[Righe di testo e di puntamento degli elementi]
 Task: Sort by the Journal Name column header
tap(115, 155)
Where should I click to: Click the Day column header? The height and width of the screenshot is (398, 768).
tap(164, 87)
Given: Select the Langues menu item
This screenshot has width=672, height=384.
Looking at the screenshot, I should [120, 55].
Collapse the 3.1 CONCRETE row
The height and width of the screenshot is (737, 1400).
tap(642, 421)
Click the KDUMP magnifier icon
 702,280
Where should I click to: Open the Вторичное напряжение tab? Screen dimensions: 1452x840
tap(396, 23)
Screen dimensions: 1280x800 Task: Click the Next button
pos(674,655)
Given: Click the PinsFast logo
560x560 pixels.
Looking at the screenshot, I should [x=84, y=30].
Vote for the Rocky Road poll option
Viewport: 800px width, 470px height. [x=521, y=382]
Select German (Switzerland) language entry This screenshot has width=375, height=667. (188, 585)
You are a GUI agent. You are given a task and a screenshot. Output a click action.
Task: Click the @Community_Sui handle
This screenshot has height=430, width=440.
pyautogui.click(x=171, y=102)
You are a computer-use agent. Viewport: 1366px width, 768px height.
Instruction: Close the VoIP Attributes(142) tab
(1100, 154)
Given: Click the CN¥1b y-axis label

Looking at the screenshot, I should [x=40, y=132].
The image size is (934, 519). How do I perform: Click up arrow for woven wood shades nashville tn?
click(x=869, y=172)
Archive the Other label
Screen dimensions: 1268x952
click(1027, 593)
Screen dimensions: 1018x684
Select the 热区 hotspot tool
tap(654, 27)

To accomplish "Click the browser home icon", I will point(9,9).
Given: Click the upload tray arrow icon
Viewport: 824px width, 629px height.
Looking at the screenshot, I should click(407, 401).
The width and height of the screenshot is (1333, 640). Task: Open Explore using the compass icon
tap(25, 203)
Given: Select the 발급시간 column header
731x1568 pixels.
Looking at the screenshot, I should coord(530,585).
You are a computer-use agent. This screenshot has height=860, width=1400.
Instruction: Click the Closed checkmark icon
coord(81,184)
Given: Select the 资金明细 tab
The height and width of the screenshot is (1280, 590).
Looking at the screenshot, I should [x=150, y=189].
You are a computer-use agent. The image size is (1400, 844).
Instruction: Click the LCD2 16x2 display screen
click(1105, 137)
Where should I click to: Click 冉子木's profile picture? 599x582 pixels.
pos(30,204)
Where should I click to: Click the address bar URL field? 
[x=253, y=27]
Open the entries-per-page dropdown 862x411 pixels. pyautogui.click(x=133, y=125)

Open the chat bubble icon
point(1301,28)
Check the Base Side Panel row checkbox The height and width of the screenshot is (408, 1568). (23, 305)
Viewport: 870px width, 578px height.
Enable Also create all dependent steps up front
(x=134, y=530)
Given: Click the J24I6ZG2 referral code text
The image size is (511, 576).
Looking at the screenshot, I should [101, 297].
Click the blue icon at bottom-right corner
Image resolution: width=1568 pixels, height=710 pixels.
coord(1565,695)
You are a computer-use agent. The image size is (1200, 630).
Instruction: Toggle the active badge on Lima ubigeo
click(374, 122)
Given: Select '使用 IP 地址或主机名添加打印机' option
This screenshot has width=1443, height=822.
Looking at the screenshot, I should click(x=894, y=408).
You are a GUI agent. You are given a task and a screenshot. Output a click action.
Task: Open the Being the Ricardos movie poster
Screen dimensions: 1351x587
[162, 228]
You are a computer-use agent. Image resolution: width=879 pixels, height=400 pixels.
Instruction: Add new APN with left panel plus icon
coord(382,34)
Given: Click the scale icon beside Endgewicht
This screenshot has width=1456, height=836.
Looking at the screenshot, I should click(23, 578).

_Descrizione esercizio_
Riporta senza alcuna modifica tutte le righe, dalla riga che contiene "You are a computer-use agent. This" fino a quella che contiene "Open the entries-per-page", entrambe incluse.

_Risposta_
You are a computer-use agent. This screenshot has height=860, width=1400.
Instruction: Click the Closed checkmark icon
coord(81,184)
Given: Select the 资金明细 tab
The height and width of the screenshot is (1280, 590).
Looking at the screenshot, I should [x=150, y=189].
You are a computer-use agent. The image size is (1400, 844).
Instruction: Click the LCD2 16x2 display screen
click(1105, 137)
Where should I click to: Click 冉子木's profile picture? 599x582 pixels.
pos(30,204)
Where should I click to: Click the address bar URL field? 
[x=253, y=27]
Open the entries-per-page dropdown 862x411 pixels. pyautogui.click(x=133, y=125)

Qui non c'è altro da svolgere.